What is asked
Filter the material below, keeping only the lines that contain the word "width", and copy each of those lines in full.

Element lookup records

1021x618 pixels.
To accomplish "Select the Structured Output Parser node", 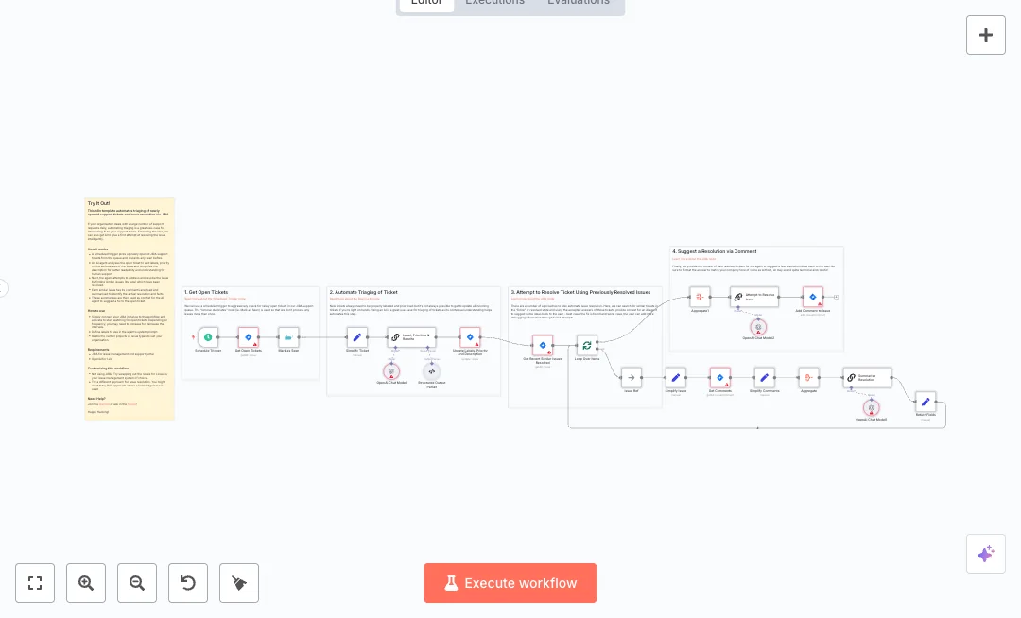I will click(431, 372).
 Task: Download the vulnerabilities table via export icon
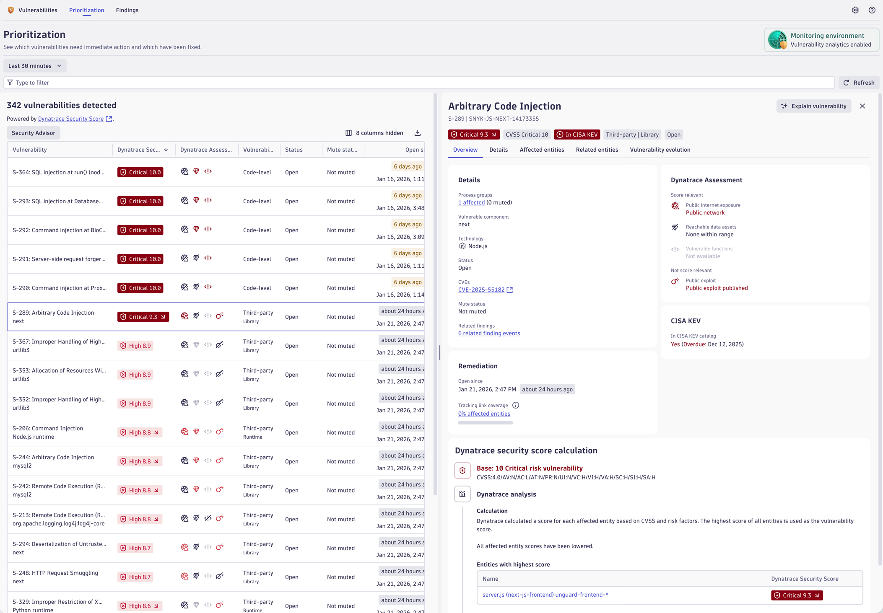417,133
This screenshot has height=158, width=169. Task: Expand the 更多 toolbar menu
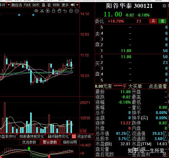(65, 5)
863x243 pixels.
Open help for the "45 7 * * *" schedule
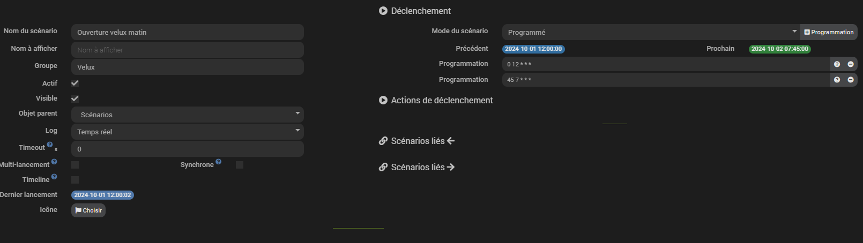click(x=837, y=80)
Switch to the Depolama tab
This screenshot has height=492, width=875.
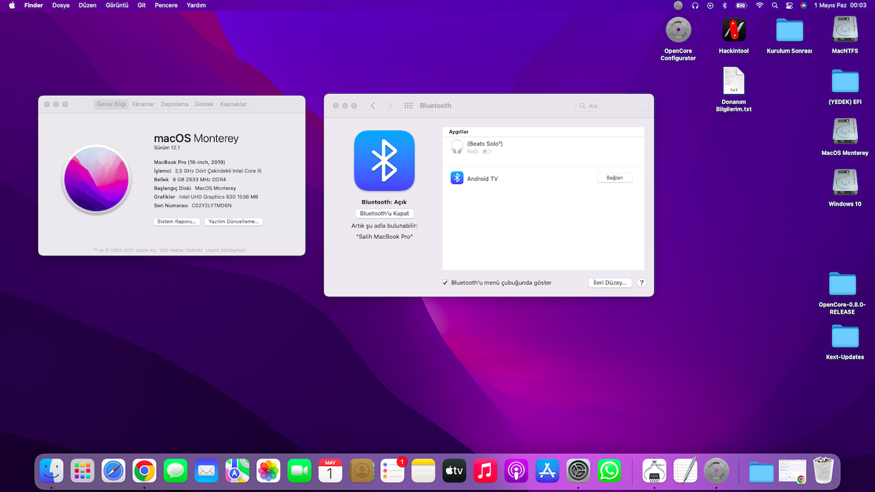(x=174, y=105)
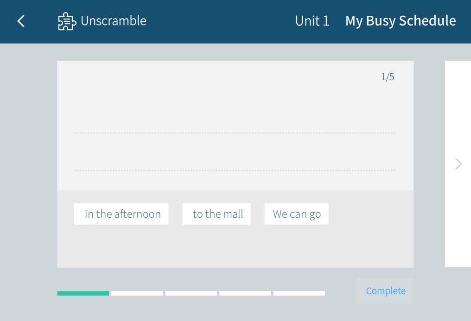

Answer to this problem
This screenshot has height=158, width=169. Task: Expand the 更多 toolbar menu
This screenshot has height=492, width=875.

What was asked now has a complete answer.